▸ Task details:
Return the records that follow, unchanged and complete.
╭─ Material provided
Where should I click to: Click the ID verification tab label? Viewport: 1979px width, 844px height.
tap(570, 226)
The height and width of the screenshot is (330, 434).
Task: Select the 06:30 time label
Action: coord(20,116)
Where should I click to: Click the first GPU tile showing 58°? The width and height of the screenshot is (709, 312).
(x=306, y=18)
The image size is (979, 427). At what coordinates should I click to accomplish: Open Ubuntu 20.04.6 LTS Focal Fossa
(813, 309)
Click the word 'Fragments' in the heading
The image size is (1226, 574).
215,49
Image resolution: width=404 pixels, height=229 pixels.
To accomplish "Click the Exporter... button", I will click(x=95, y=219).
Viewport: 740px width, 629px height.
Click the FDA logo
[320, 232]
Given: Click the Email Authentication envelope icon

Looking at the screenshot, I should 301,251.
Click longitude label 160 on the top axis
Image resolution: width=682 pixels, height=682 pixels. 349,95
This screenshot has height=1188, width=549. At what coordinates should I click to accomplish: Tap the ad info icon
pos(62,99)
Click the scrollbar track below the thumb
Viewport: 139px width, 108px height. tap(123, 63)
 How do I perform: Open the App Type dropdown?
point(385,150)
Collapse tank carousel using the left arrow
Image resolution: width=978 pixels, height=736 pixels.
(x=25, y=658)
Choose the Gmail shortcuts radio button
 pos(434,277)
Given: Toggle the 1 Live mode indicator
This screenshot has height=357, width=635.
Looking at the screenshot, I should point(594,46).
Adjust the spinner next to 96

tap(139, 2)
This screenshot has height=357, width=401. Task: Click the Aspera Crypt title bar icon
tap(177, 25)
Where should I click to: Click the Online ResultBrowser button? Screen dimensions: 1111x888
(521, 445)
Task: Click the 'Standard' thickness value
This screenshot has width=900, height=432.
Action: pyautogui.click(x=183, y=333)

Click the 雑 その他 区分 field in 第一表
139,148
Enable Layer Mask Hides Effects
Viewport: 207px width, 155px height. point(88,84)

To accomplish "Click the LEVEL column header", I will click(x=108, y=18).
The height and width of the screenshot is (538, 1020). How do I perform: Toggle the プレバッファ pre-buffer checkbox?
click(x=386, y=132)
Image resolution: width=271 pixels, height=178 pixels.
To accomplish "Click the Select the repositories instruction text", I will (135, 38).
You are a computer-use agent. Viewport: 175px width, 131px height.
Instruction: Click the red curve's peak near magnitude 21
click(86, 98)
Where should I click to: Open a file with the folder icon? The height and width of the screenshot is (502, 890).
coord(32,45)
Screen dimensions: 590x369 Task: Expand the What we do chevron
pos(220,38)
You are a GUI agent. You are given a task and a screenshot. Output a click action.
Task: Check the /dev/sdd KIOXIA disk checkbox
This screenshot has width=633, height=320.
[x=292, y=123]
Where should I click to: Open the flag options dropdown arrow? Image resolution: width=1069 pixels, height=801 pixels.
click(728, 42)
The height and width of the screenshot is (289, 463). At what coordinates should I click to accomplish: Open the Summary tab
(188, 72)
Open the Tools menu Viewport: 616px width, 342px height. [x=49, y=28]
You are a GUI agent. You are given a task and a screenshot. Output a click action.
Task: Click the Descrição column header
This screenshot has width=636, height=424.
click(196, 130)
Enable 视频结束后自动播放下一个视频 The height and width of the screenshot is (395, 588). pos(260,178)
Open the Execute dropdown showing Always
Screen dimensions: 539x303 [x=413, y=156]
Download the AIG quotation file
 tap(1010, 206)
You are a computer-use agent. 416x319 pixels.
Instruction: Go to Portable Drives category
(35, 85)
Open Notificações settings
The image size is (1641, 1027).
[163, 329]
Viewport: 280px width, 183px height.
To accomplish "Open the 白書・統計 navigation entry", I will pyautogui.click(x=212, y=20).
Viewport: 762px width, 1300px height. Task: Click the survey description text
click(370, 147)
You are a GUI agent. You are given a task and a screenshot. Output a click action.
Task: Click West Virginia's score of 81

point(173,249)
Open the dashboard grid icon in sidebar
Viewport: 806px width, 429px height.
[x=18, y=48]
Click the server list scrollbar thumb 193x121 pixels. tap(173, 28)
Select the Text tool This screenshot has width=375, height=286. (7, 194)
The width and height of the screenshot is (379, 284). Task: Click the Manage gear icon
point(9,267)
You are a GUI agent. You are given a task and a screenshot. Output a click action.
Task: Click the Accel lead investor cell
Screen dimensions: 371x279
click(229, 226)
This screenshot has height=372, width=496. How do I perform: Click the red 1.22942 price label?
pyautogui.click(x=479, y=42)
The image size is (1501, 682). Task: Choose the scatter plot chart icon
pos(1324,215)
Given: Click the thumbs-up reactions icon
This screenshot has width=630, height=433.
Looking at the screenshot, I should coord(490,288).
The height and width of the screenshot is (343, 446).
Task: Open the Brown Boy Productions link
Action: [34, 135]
╰─
▸ Response to this exercise:
Where should I click to: Click the ID verification tab label? Viewport: 1979px width, 844px height.
tap(570, 226)
The height and width of the screenshot is (330, 434).
Task: Select the 06:30 time label
Action: coord(20,116)
Where should I click to: Click the first GPU tile showing 58°? The width and height of the screenshot is (709, 312).
(x=306, y=18)
The image size is (979, 427). At what coordinates should I click to accomplish: Open Ubuntu 20.04.6 LTS Focal Fossa
(813, 309)
Click the word 'Fragments' in the heading
The image size is (1226, 574).
215,49
Image resolution: width=404 pixels, height=229 pixels.
To accomplish "Click the Exporter... button", I will click(x=95, y=219).
Viewport: 740px width, 629px height.
Click the FDA logo
[320, 232]
Given: Click the Email Authentication envelope icon

Looking at the screenshot, I should 301,251.
Click longitude label 160 on the top axis
Image resolution: width=682 pixels, height=682 pixels. 349,95
This screenshot has height=1188, width=549. At what coordinates should I click to accomplish: Tap the ad info icon
pos(62,99)
Click the scrollbar track below the thumb
Viewport: 139px width, 108px height. tap(123, 63)
 How do I perform: Open the App Type dropdown?
point(385,150)
Collapse tank carousel using the left arrow
Image resolution: width=978 pixels, height=736 pixels.
(x=25, y=658)
Choose the Gmail shortcuts radio button
 pos(434,277)
Given: Toggle the 1 Live mode indicator
This screenshot has height=357, width=635.
Looking at the screenshot, I should point(594,46).
Adjust the spinner next to 96

tap(139, 2)
This screenshot has height=357, width=401. Task: Click the Aspera Crypt title bar icon
tap(177, 25)
Where should I click to: Click the Online ResultBrowser button? Screen dimensions: 1111x888
(521, 445)
Task: Click the 'Standard' thickness value
This screenshot has width=900, height=432.
Action: pyautogui.click(x=183, y=333)

Click the 雑 その他 区分 field in 第一表
139,148
Enable Layer Mask Hides Effects
Viewport: 207px width, 155px height. point(88,84)

To accomplish "Click the LEVEL column header", I will click(x=108, y=18).
The height and width of the screenshot is (538, 1020). How do I perform: Toggle the プレバッファ pre-buffer checkbox?
click(x=386, y=132)
Image resolution: width=271 pixels, height=178 pixels.
To accomplish "Click the Select the repositories instruction text", I will (135, 38).
You are a computer-use agent. Viewport: 175px width, 131px height.
Instruction: Click the red curve's peak near magnitude 21
click(86, 98)
Where should I click to: Open a file with the folder icon? The height and width of the screenshot is (502, 890).
coord(32,45)
Screen dimensions: 590x369 Task: Expand the What we do chevron
pos(220,38)
You are a GUI agent. You are given a task and a screenshot. Output a click action.
Task: Check the /dev/sdd KIOXIA disk checkbox
This screenshot has width=633, height=320.
[x=292, y=123]
Where should I click to: Open the flag options dropdown arrow? Image resolution: width=1069 pixels, height=801 pixels.
click(728, 42)
The height and width of the screenshot is (289, 463). At what coordinates should I click to accomplish: Open the Summary tab
(188, 72)
Open the Tools menu Viewport: 616px width, 342px height. [x=49, y=28]
You are a GUI agent. You are given a task and a screenshot. Output a click action.
Task: Click the Descrição column header
This screenshot has width=636, height=424.
click(196, 130)
Enable 视频结束后自动播放下一个视频 The height and width of the screenshot is (395, 588). pos(260,178)
Open the Execute dropdown showing Always
Screen dimensions: 539x303 [x=413, y=156]
Download the AIG quotation file
 tap(1010, 206)
You are a computer-use agent. 416x319 pixels.
Instruction: Go to Portable Drives category
(35, 85)
Open Notificações settings
The image size is (1641, 1027).
[163, 329]
Viewport: 280px width, 183px height.
To accomplish "Open the 白書・統計 navigation entry", I will pyautogui.click(x=212, y=20).
Viewport: 762px width, 1300px height. Task: Click the survey description text
click(370, 147)
You are a GUI agent. You are given a task and a screenshot. Output a click action.
Task: Click West Virginia's score of 81

point(173,249)
Open the dashboard grid icon in sidebar
Viewport: 806px width, 429px height.
[x=18, y=48]
Click the server list scrollbar thumb 193x121 pixels. tap(173, 28)
Select the Text tool This screenshot has width=375, height=286. (7, 194)
The width and height of the screenshot is (379, 284). Task: Click the Manage gear icon
point(9,267)
You are a GUI agent. You are given a task and a screenshot. Output a click action.
Task: Click the Accel lead investor cell
Screen dimensions: 371x279
click(229, 226)
This screenshot has height=372, width=496. How do I perform: Click the red 1.22942 price label?
pyautogui.click(x=479, y=42)
The image size is (1501, 682). Task: Choose the scatter plot chart icon
pos(1324,215)
Given: Click the thumbs-up reactions icon
This screenshot has width=630, height=433.
Looking at the screenshot, I should coord(490,288).
The height and width of the screenshot is (343, 446).
Task: Open the Brown Boy Productions link
Action: [34, 135]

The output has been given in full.